Desde la ventana de mi nueva habitación veía el interior del hospital, no era la vista que hubiera escogido, pero era mejor que otras. Estaba cerca de unos pasillos laterales que conducen a otros edificios colindantes y que están al aire libre, y por los que paseaba de vez en cuando, cuando me permitieron levantarme para moverme y hacer un poco de ejercicio, amén de concurrir también por los pasillos interiores como los demás “huéspedes” del hospital.

En los tres turnos; mañana, tarde y noche, (solo en este último turno hay algún enfermero) las diferentes enfermeras que te tienen a su cargo, sistemáticamente te toman la presión y la temperatura, además de atenderte y medicarte. Al cambiarme de habitación, y en el turno de tarde a Loli (la enfermera que me reconoció el primer día) ya no le correspondía hacerse cargo de mí, y así me lo comunicó con cierto pesar que yo también compartí, pero me prometió que me visitaría cada tarde. Y así lo hizo con encomiable constancia.

Durante el día las visitas, mi familia y la radio, eran mis inseparables compañeras y mi mayor fuente de distracción. Por la noche el silencio y el andar sigiloso del personal en sus tareas de atender a los enfermos, eran como un susurro apenas perceptible y solo roto por algún lamento o grito de dolor proveniente de una habitación un tanto distante.
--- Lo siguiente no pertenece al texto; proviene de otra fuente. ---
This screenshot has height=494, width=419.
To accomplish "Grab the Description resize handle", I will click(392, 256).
Relajado por fin y sumido en un sueño casi profundo, cuando menos te das cuenta te despiertan para tomarte la tensión y la temperatura, son ¡¡las tres de la madrugada!! Cuando acaba, te pregunta que “como estás” y si no fuera porque es una persona amable, que te atiende bien y se preocupa por ti, le tirarías de los huevos y le dirías: Yo estaba de puta madre, ¿y tú cómo estás?
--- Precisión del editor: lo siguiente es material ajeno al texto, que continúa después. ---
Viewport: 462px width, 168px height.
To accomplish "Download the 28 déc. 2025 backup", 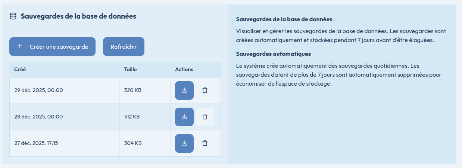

Y entonces empieza la “aventura nocturna” porque el ruido que emitía el motor de la cama articulada con colchón de aire durante el día, se notaba, pero con el bullicio pasaba casi desapercibido camuflado con el resto de ruido diurno, pero por la noche parecían aumentar los decibelios de una forma tan eufórica y constante de no había forma de conciliar el sueño. Este motor “despertador y tocapelotas” es el encargado de deshinchar e hinchar el colchón para que tu cuerpo se adapte a un descanso perfecto y para quien padezca de obesidad mórbida, que es básicamente para lo que se suele usar, no se le ulcere el cuerpo. Pero al que lo inventó se le olvidó que por las noches se agradece el silencio y más cuando estás hospitalizado, hubiera sido de agradecer que la hubiera probado antes.

Entonces me armaba de paciencia y de transistor y a escuchar la radio. Y que coincidencia del organismo, era cuando más meaba y como tenía que guardar el preciado líquido y no podía moverme, tenía que llamar al enfermer@ para que vaciara el “porrón.” Además cerca de la ventana había un nido de algún tipo de ave - me dijeron que podrían ser palomas - que por la noche y hasta las ocho de la mañana no dejaban de castañear con sus picos, emitiendo un ruido tan persistente como desagradable y quisquilloso. Toda una distracción nocturna. Al fin, supongo que por cansancio desesperado, me quedaba “roque” y con la radio encendida. En la otra habitación, la de dos camas, seguro que hubiera podido dormir mejor pues el colchón no era de aire.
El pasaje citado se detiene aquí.